Da storico chiaroveggente, con un notevole sforzo di immaginazione, come pensi si evolverà questa convivenza oramai domestica con africani, asiatici, europei dell’est. Potrebbero loro contribuire a sanare la piaga atavica dello spopolamento? La storia non insegna nulla, né aiuta a prevedere il futuro, però offre qualche utile spunto di riflessione. La Spagna imperiale degli Asburgo si è impoverita moltissimo quando per ragioni ideologiche ha espulso dai suoi territori ebrei e moriscos. La Turchia Ottomana ha cercato in ogni modo di impedire che i suoi sudditi ortodossi si disperdessero in diaspora e offrissero la propria perizia marinaresca e commerciale ai concorrenti inglesi, veneziani e russi. L’Olanda, grazie ai forestieri esuli, ha costruito un impero commerciale e una delle civiltà finanziarie e artistiche tra le più influenti a livello planetario. Ancora oggi, il paese che tiene le sorti del mondo è un popolo di migranti e di esuli, gli Stati Uniti d’America. Per tutta l’età moderna gli Stati italiani hanno cercato di attrarre esuli per ripopolare le terre spopolate e bonificare quelle malariche. Così han fatto il Granducato di Toscana, la Repubblica di Genova, persino lo Stato della Chiesa. Allora come oggi, l’arrivo dei migranti ha creato tensioni e scontri, ma ha avuto un impatto gigantesco sulla storia della civiltà globale.

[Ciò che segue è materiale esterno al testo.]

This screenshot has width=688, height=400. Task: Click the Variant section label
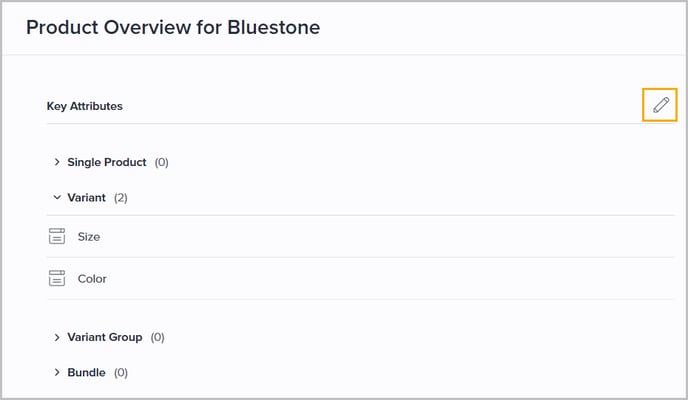coord(87,198)
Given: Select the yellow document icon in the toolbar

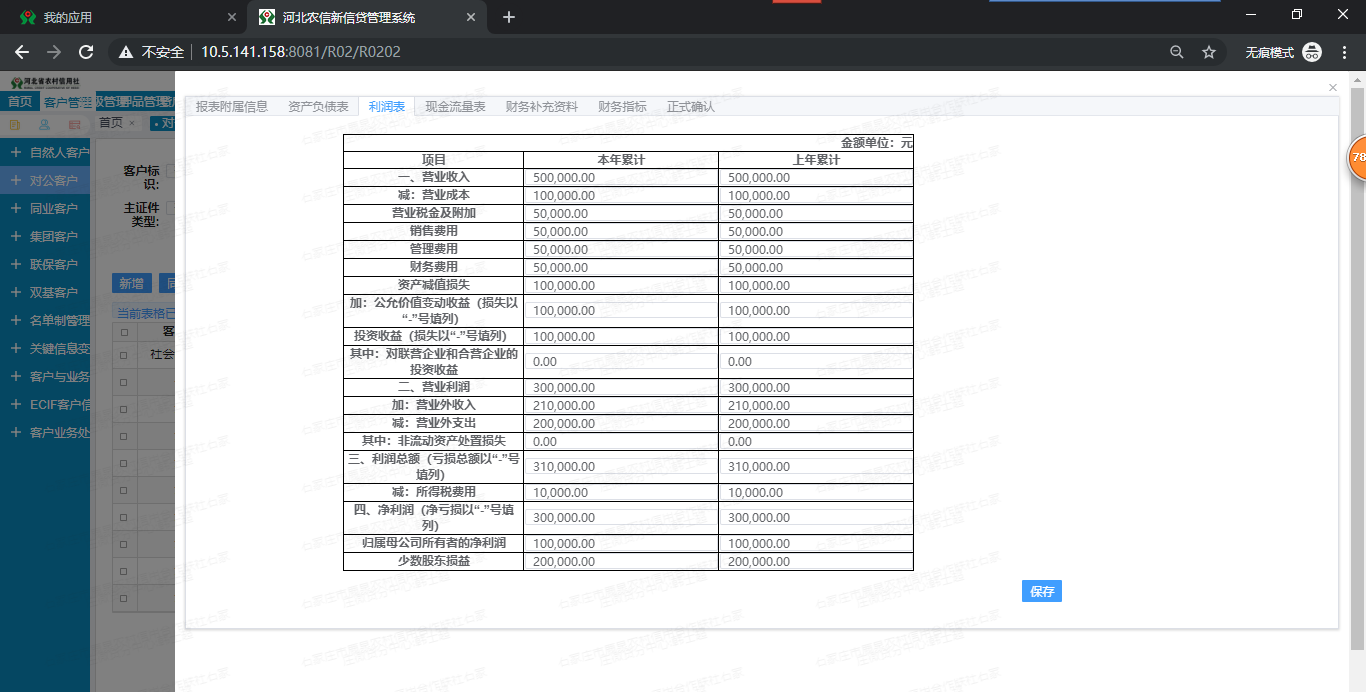Looking at the screenshot, I should click(15, 123).
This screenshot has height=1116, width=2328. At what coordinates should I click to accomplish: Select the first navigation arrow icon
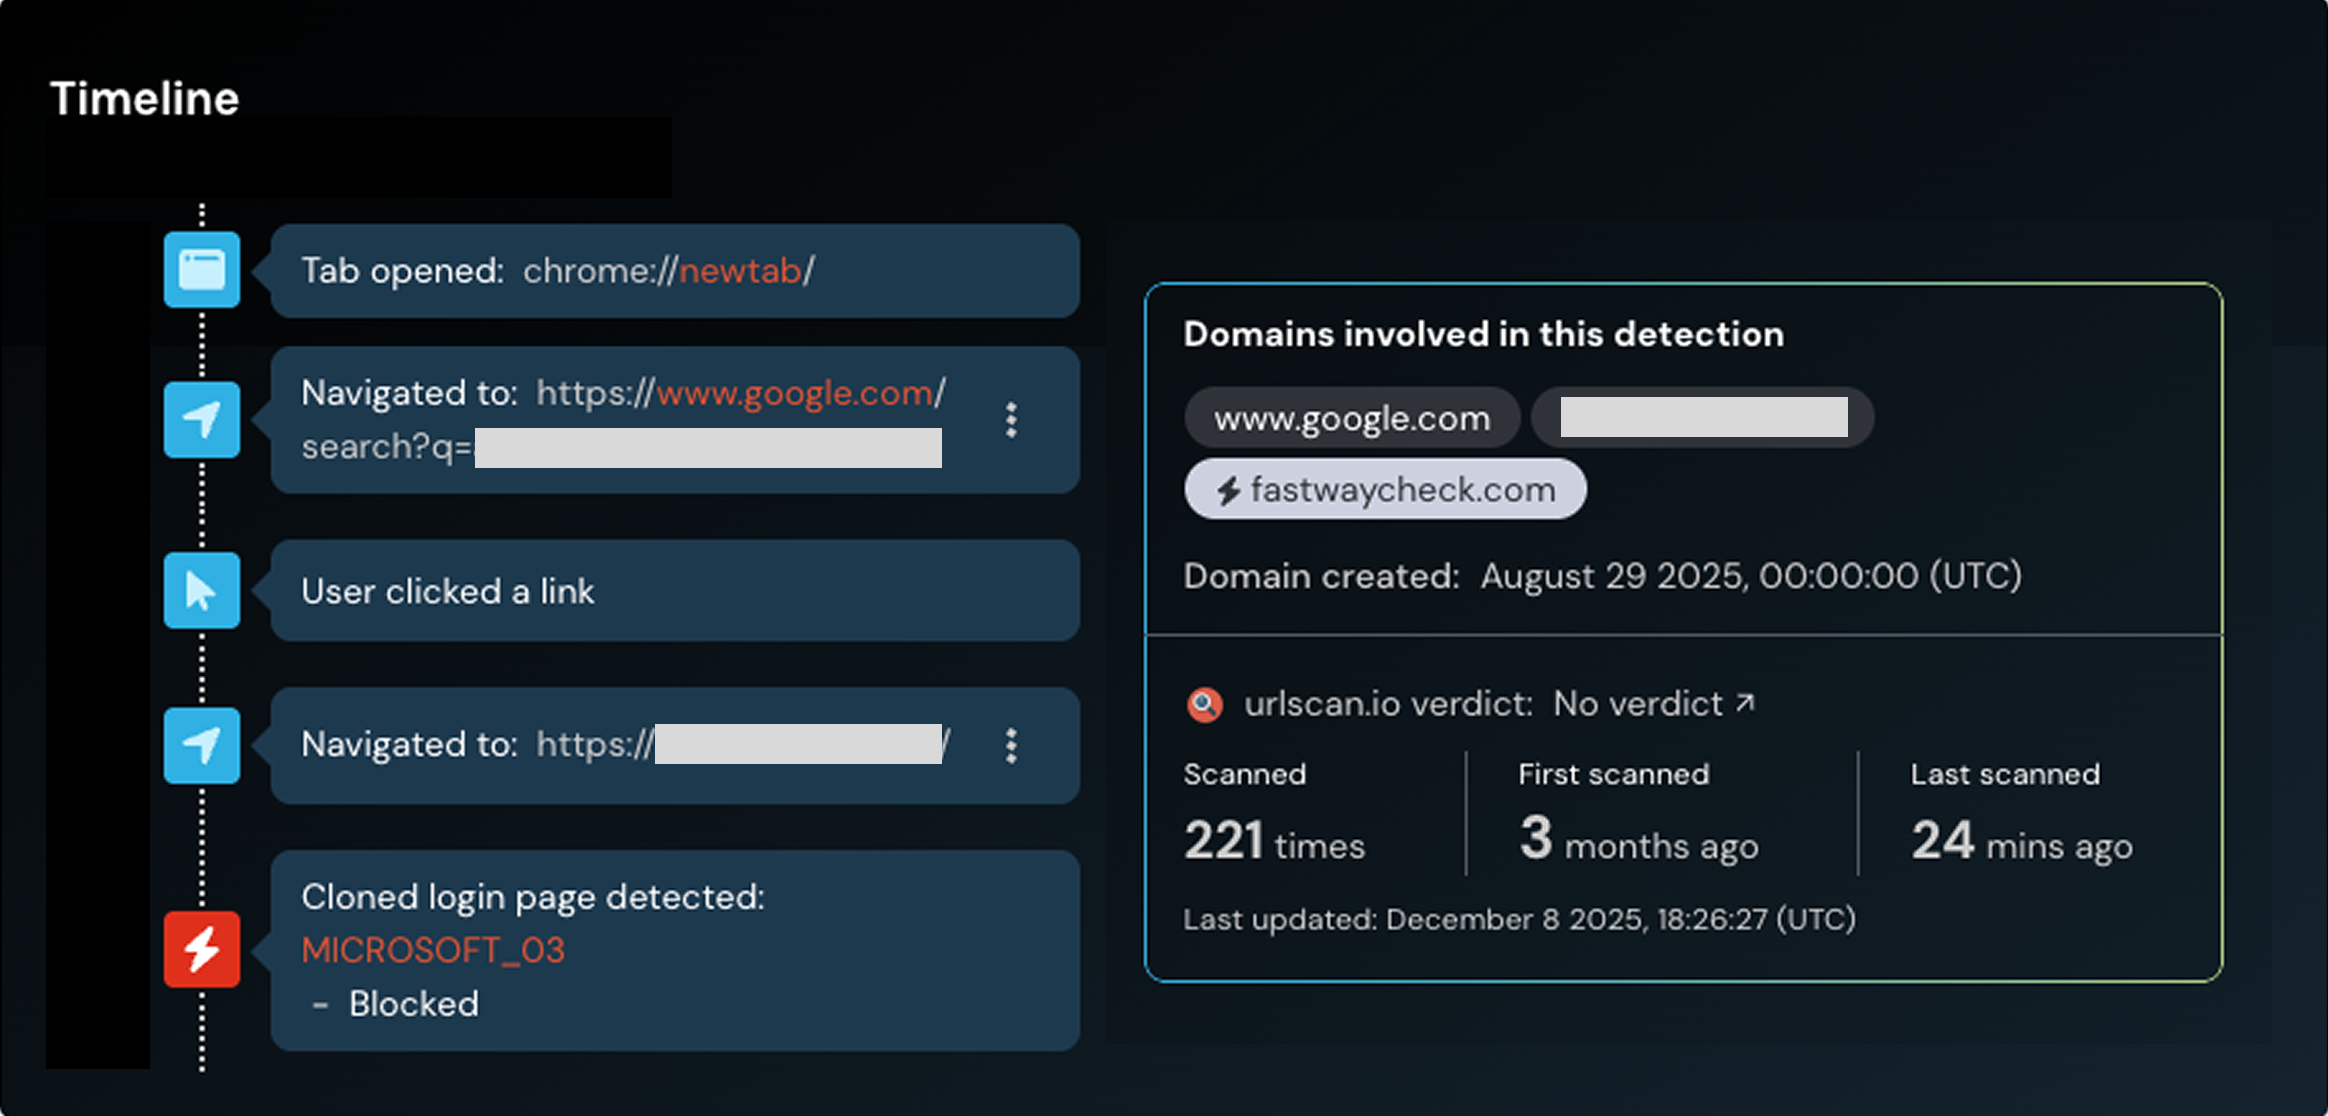pyautogui.click(x=201, y=420)
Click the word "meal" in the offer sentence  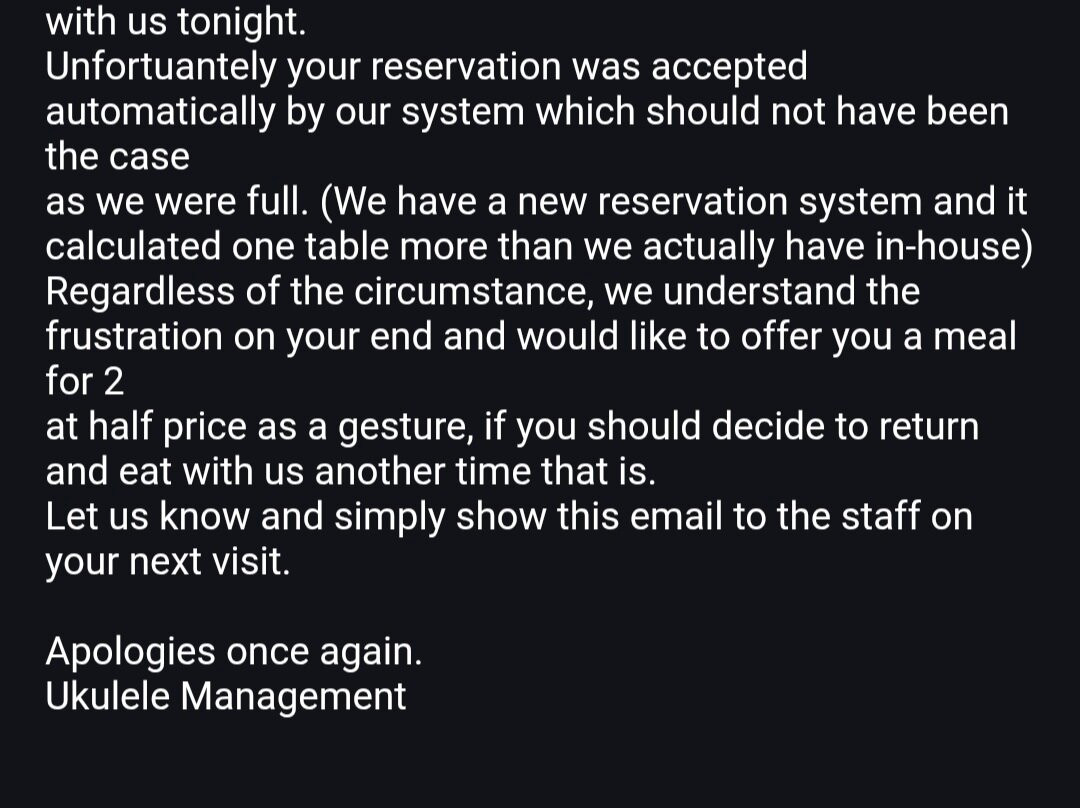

Senza la diaspora dei greci arrivati dall’impero Ottomano il Rinascimento italiano non sarebbe stato quello che è. Non è vero che la storia si ripete e che è ciclica e non siamo in grado di dire come le cose si sistemeranno. Ma studiare i grandi e piccoli movimenti di popolazione aiuta a guardare con maggiore fiducia e meno paura al sommovimento insediativo che stiamo osservando in questi anni.